After the initial set of lead compounds were selected, their expected pharmacokinetic profiles were evaluated by applying the in silico predictions and standard human physiologies in GastroPlus®  to predict plasma concentration-versus-time profiles. Property estimates were taken from ADMET Predictor and dosing regimens were similar to those used for existing antimalarial drugs, e.g., chloroquine. Target plasma concentrations were based on predicted Ki values.

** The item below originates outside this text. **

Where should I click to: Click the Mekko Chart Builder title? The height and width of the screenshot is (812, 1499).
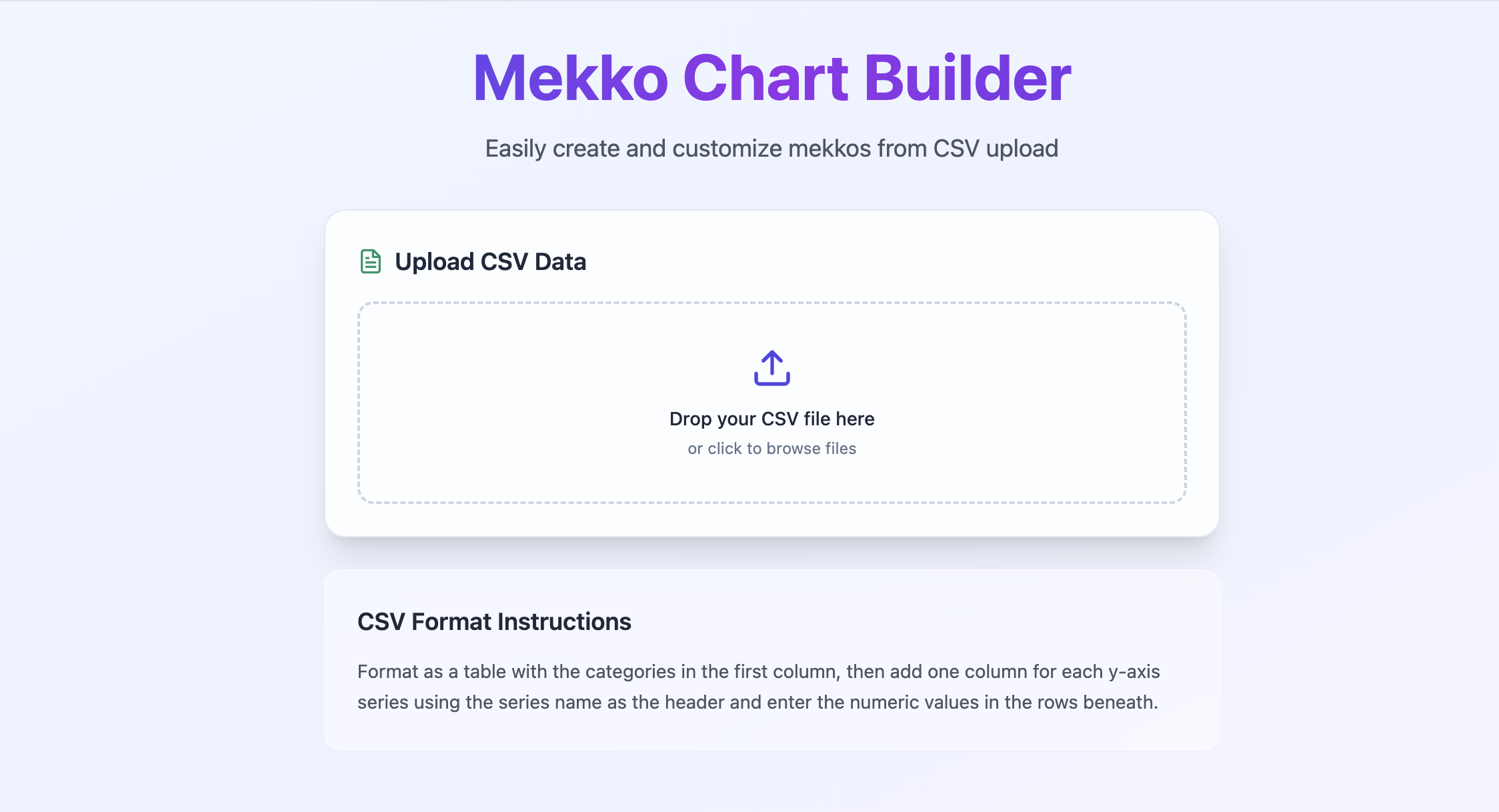[x=772, y=79]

An initial set of diverse synthesis candidates (Supplementary Table S2) was selected from among those predicted to have good potency as well as an acceptable ADMET Risk score and favorable simulated in vivo PK profiles. The twelve synthesis targets produced by this process had structural variations at three different positions: the R1 substituent on the quinolone end of the scaffold; the R2 and R3 substituents off of the distal nitrogen of the aminopropylamino bridge; and the R4 and R5 substituents off of the central carbon in the bridge. The beginning of the reduction-to-practice phase was announced in a press release in September 2011  and bids were solicited from several contract synthesis companies. Four of the targets distributed are shown in Fig. 4.

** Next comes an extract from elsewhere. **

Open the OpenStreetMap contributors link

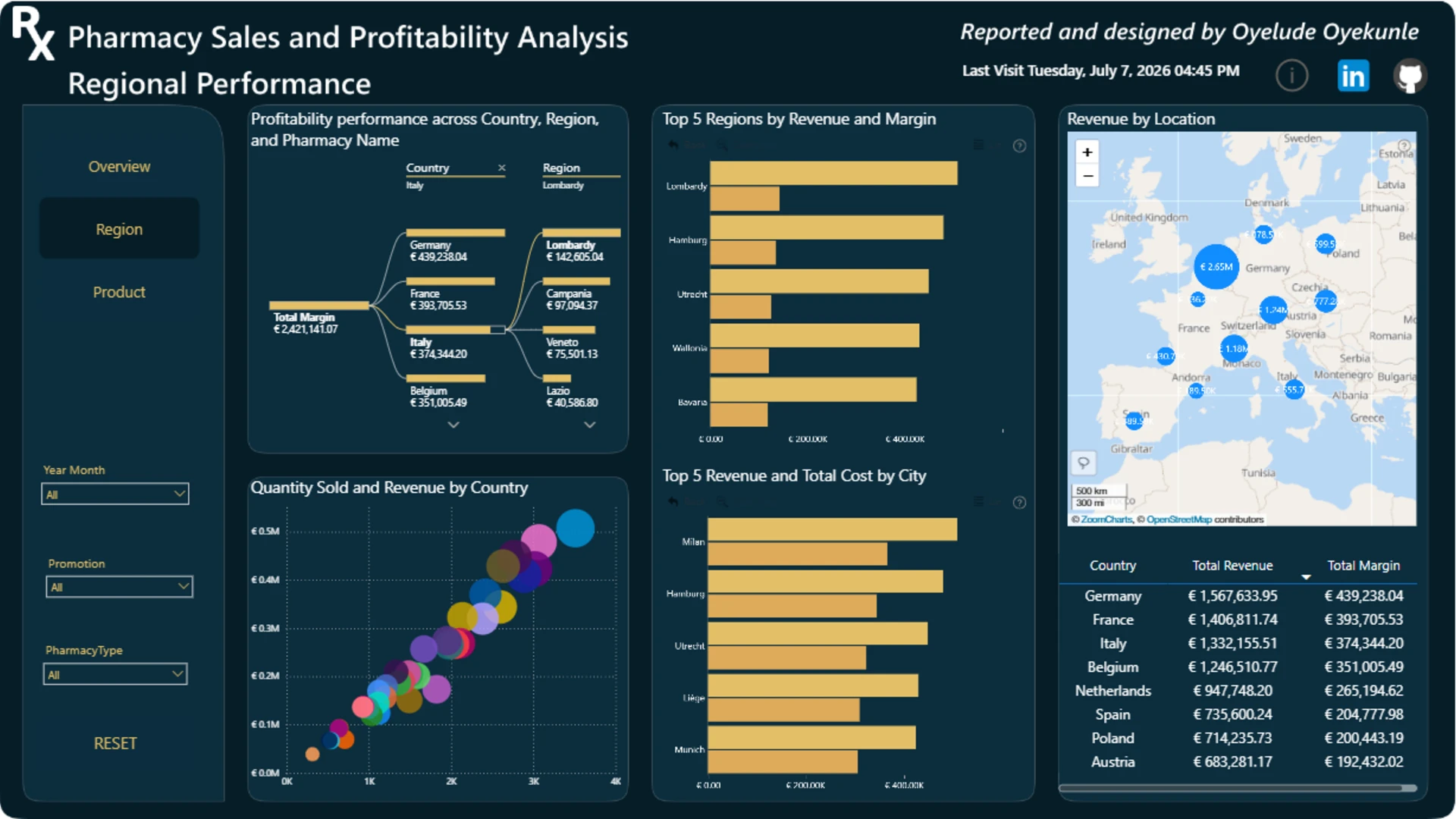(1179, 519)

The individual compounds proposed were synthetically feasible, but the number of separate intermediates and variations in reaction conditions required would have been prohibitively expensive. Instead, variations were restricted to either end of the molecule and we focused on a single kind of aminopropylamino bridge. Doing so made it likely that similar reaction conditions and intermediates could be used to make multiple analogs. The convergent synthesis plan greatly reduced the potential for complications and budget overruns. Though not often dwelt on in the literature, such considerations are often a critical practical consideration for any molecular design project; hence their explicit inclusion here. In the end, we settled on seven analogs built around a simplified scaffold bearing the novel gem-cyclopentyl group at the central carbon of the bridge. Diversity was provided by placing three different substituents on the distal nitrogen (i.e., R2) (Fig. 5).
Kalexsyn, Inc. (Kalamazoo, MI) synthesized a revised list of seven target analogs. Carbonyl precursors suitable for reductive amination were available or accessible for some of the desired R2 substituents, considerably simplifying their synthesis.